2. Los destinados a sus amigos teólogos: Teilhard se acomoda a su interlocutor y adopta el grado de radicalidad que éste implícitamente le permite.
3. Los ensayos privados para fijar su pensamiento, su Diario, y su correspondencia con amistades seglares (femeninas, casi siempre), donde alcanza su máxima desinhibición y franqueza. Segundo, por el complejo de ortodoxia de sus amigos (Henri de Lubac marcaba la pauta.) Alarmados por el alcance de su proyecto de transposición del cristianismo a categorías cintífico-evolutivas, desarrollaron una estrategia de domesticación interna (conversaciones y correspondencia) y externa (glosa de sus escritos) que permitiera mantenerlo en los límites de la tolerancia y uncirlo posteriormente, con éxito, al carro de la adaptación conciliar del Vaticano II (Gaudium et Spes). Por eso, uno de sus mejores conocedores, el teólogo protestante S. Daecke, caracteriza un tanto irónicamente a Teilhard como «un católico del futuro».

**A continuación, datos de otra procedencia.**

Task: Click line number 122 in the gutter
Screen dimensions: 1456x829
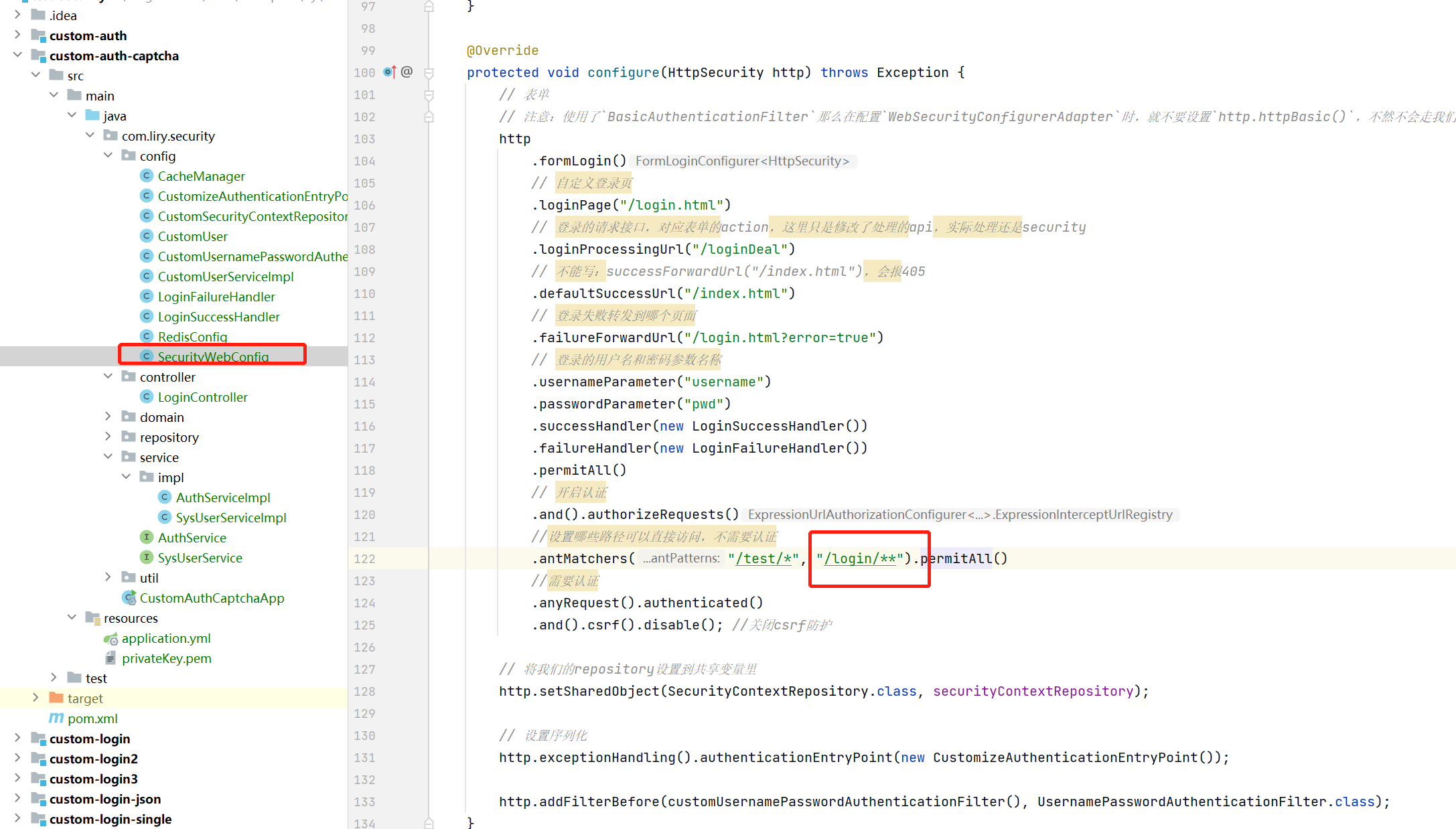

Tampoco otros críticos aciertan cuando lo presentan como un apologeta empeñado en hacer coincidir el cristianismo y la ciencia, a expensas de ésta, naturalmente. Si acaso, sería lo contrario: Teilhard parte de su experiencia personal y de su fe en la ciencia (según el eje Galileo-Newton-Darwin-Einstein) para repensar tanto el mensaje cristiano como el humanismo tradicional mediante su traducción a categorías evolutivas. El «corazón del problema» consiste en la «transposición a dimensiones de cosmogénesis de la visión tradicionalmente expresada en términos de cosmos: creación, espíritu, mal, Dios...» (carta de 195 l). La tarea de repensar el cristianismo es una cuestión de fidelidad al mismo: «Empujados como estamos fuera del estático cosmos aristotélico, e introducidos (por todo el sistema físico-químico-biológico moderno) en un universo en estado de cosmogénesis, hemos de repensar ahora nuestra cristología en términos de cristogénesis ( ... ).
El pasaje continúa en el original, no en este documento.